# GCP Pipeline

## In essence, the pipeline goes like this:
## Platform data -> Uploaded to an URL -> Cloud Function reads the file from URL and executes the code to ingest it -> The file is stored in GCS -> It is unzipped -> Exported to BQ as a table under the respective dataset name.

-------

## The respective platform drops data (name:Self_active_subscribers2022-06-13T23_00_00.000Z.zip) onto the Cloud Function URL, this URL is assigned as the trigger for the function to start working. 

## The file (zip) is uploaded to the bucket called "platform_daily_active_file", this is performed by code #1.

## However, the zip file needs to be unzipped to be ingested. The code #2 does exactly that.

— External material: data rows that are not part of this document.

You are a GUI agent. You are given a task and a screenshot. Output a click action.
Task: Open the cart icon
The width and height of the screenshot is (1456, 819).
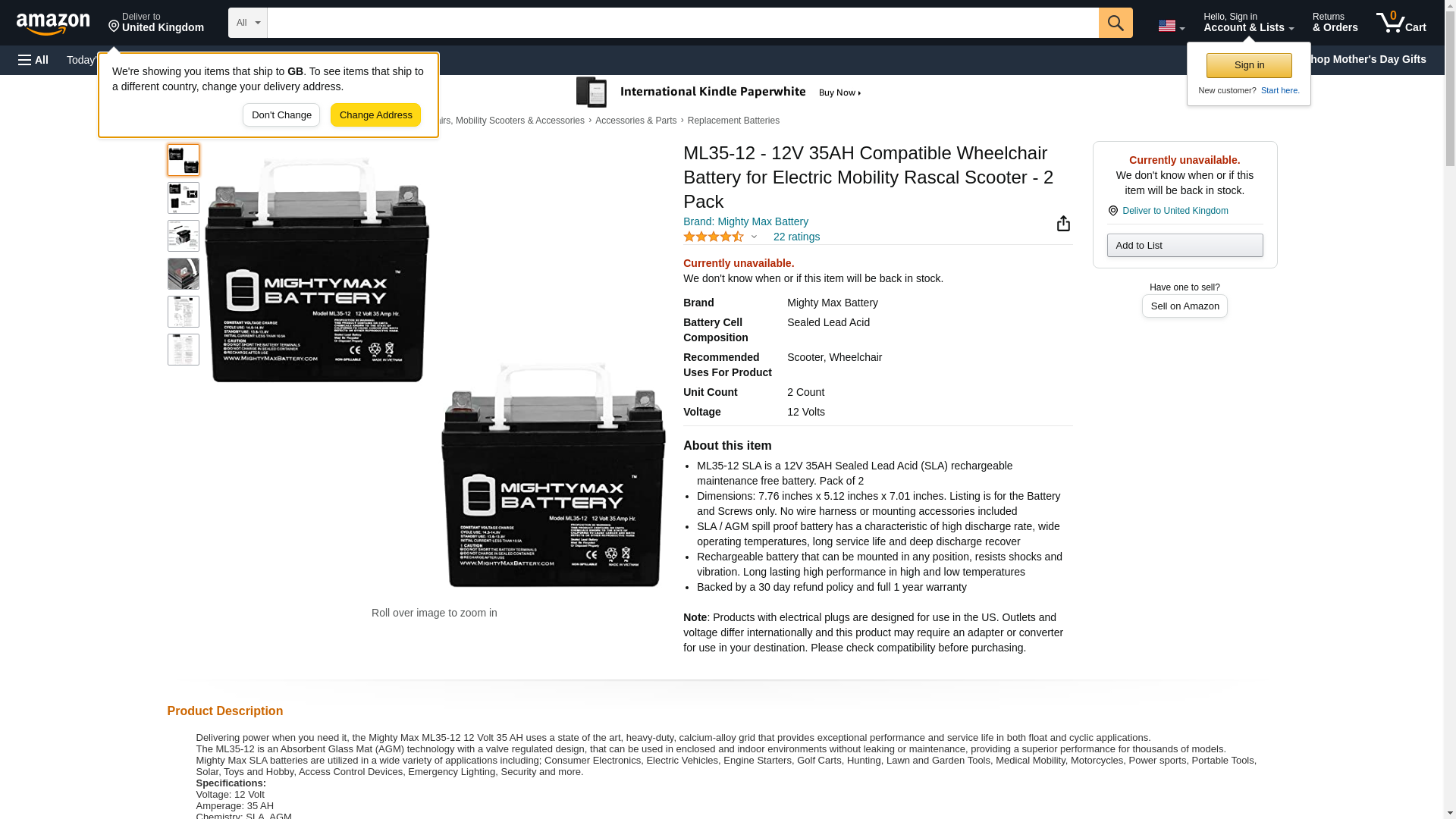[1401, 23]
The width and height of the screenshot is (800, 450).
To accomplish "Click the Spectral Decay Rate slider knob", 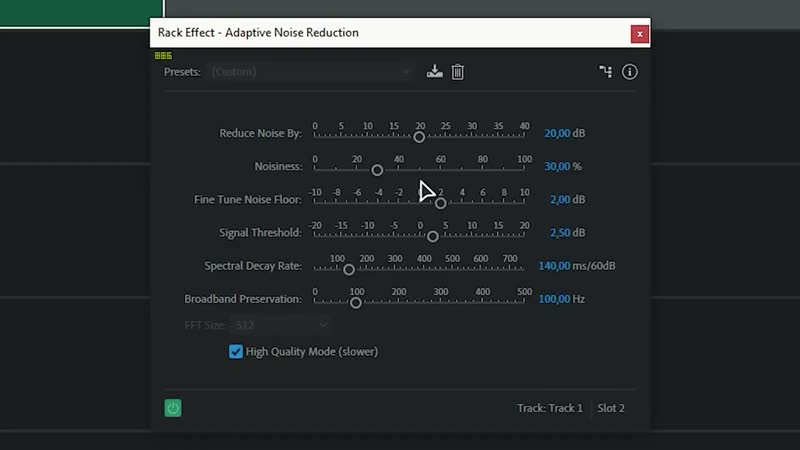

## The #3 part of the code, defines a schema in BigQuery and uploads the unzipped file as a BQ table.

-----------------

## #1

In [None]:
# Function dependencies, for example:
# package>=version
google-cloud-storage
requests

In [None]:
from google.cloud import storage
import requests

def csg_upload_subscriber(request) :
    request_json = request.get_json(silent=True)
        
    export_location = request_json["ExportLocation"]
    name = "Self_active_subscribers" + request_json["StartDate"] + ".zip"
    
    project_id = 'xx-x-xxx'
    client = storage.Client(project=project_id)
    bucket = client.get_bucket('platform_daily_active_file')

    CSG_File = requests.get(export_location)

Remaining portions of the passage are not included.